Platforms, like Twitter and Instagram are helping people fight off the loneliness during this time of social isolation, as people share video games, books, virtual tours and free online classes to pass the time. 

“Me and my friends are scattered around the U.S. and we have a lot of fun just having a day every week where we just hang out,” Watson said. 

Discord’s servers have experienced  outages due to increased usage, according to an article by the Verge. Other people are creating virtual movie nights on video sharing apps like the new Google Chrome extension Netflix Party. This allows people to watch a show or movie together and chat about it all from their homes. This allows families and friends to watch and joke around just like they are together, said Laura Gordon, a mother from Texas.

“We live pretty far away from our families as it is, so we’ve been using tools like Facebook Messenger and Skype for years now to stay in touch, which has made this transition a little bit easier for us,” Gordon said. “Still, we’re trying to get creative now in how we use some of the social media tools.”

The Baldwin Street Grille, a bar in Wisconsin, has created a virtual bar for regulars, just so they can stay connected, said Matthew Grimm.

“A lot of us were out (that last) Saturday night, but it’s not super-packed on Saturdays and we kept our spacing,” Grimm said.  “We were all pretty realistic it might be the last Saturday night we had the bar.”

Wisconsin’s Governor Tony Enders urged residents to stay home on March 21 and officially put in place a Stay at Home order on March 25. This was hard for Grimm and his fellow Baldwin Street Grille goers. 

A lot of the regulars are on furloughed from work until Wisconsin reopens non-essential businesses, so this virtual group really helps them, Grimm said. With the bar closed, there were so many things Grimm said he realized he took for granted, but at least they can still stay connected. 

Others are using social media to entertain others. Musicians like Hozier, John Legend, Andrew Lloyd Webber and Ariana Grande have been livestreaming concerts for fans. Some comedians and poets have been performing virtual open mics on video apps like Skype, Twitch and Zoom.

Others are creating book clubs and writing clubs to encourage each other to workshop their work. Snap To Applaud, Like Hipsters is a lit-reading Facebook group that allows members to read their poetry or snippets of other literature to one another, said Jessica Kristine, a member of the group. A similar group is helping each other build codes and new video games. 

Others are using social media to share tips and ideas of things to do. Susan Clause has been sharing some of these ideas online. Even the simple things can keep you entertained, she said. 

“I’ve taken to hiding things like cards, books and candy around the house and encouraging others to find them,” Clause said. “Kind of an adult Easter egg hunt.”

She joked that when she wants her husband to get off the couch, she hides the remote.

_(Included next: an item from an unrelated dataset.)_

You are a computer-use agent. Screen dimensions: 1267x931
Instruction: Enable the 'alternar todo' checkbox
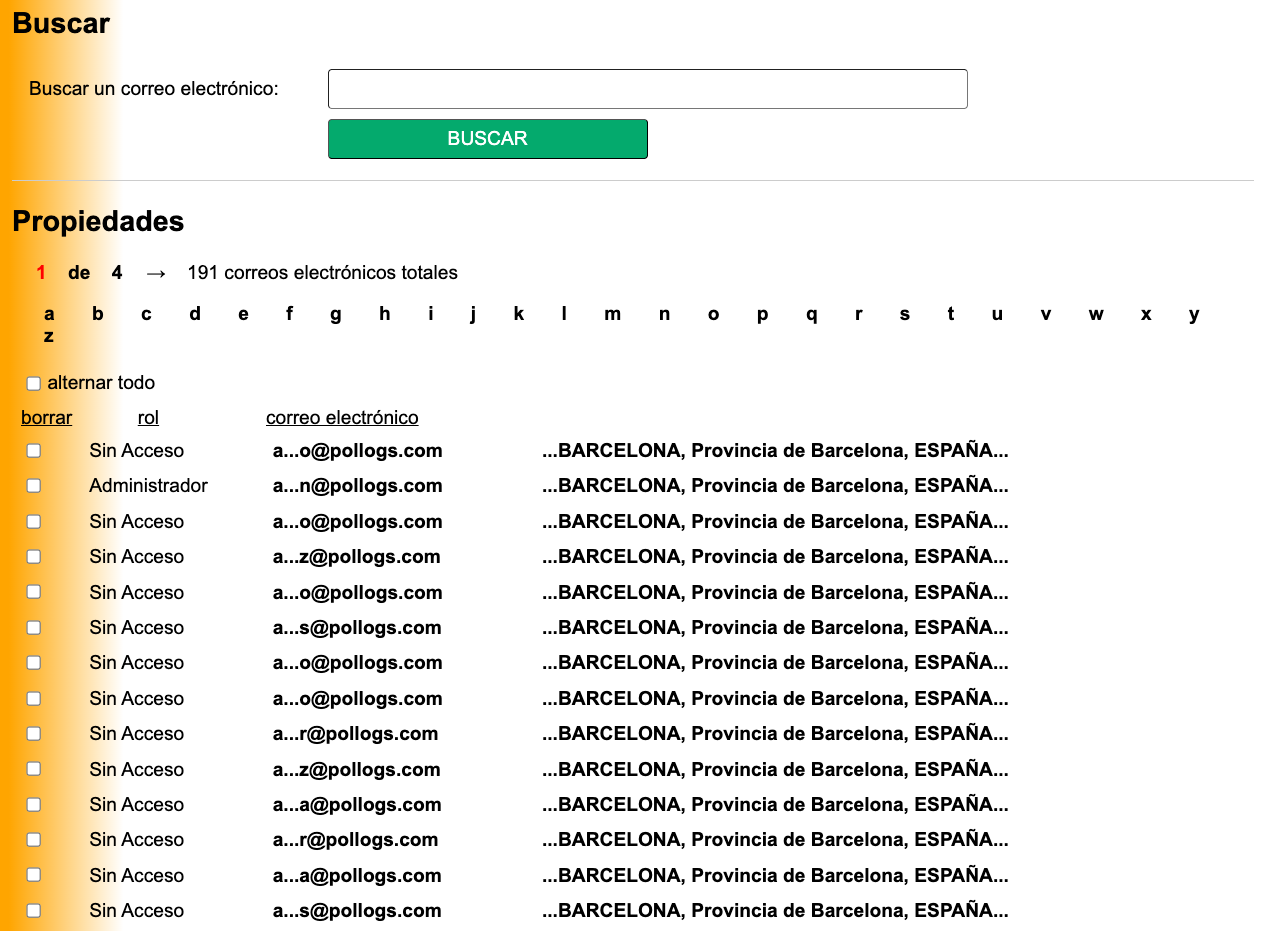(33, 383)
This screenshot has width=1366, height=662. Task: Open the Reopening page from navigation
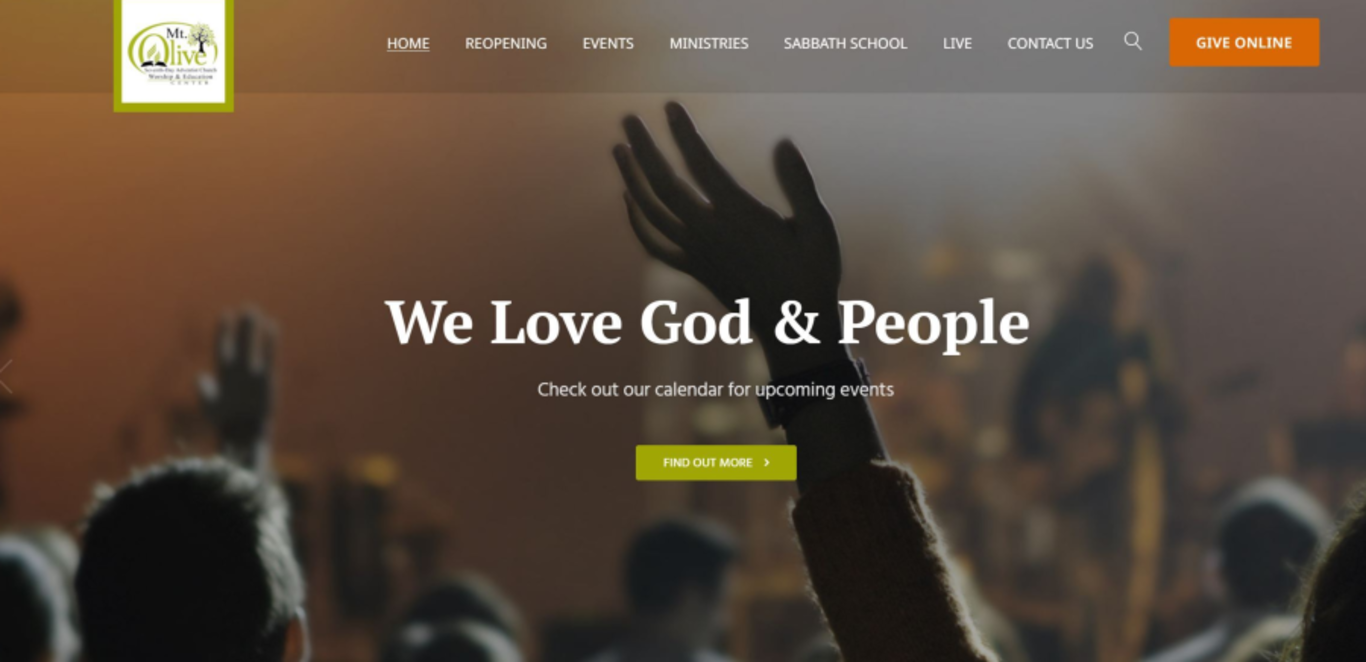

Parent groups have been coming up with fun ideas to keep their kids entertained, including having dance-offs and letting them have video chat playdates. Websites like PBS and Scholastic have daily newsletters with fun activities. 

Others are using this time to learn new skills and take free classes online. Sites like Skillshare are offering two months free classes to students. Playwright Lauren Gunderson is offering free writing lectures. People are using this time to enhance their skills. 

“I can’t take my shitzu to the groomer so I plan to teach myself how to shave the dog,” Clause said. 

Social media is helping people survive through this time and move forward as a community, even if it’s virtually. But most importantly, it allows people to brighten each other’s days a bit as the situation worsens, Sarah Simmons said, a nurse from Tennessee. 

“It’s kind of like showing up to your friend’s house and having a girls’ night but from a few hundred miles away,” Simmons said. “Sending messages and sharing positive interactions on Twitter helps ease the anxiety a bit.”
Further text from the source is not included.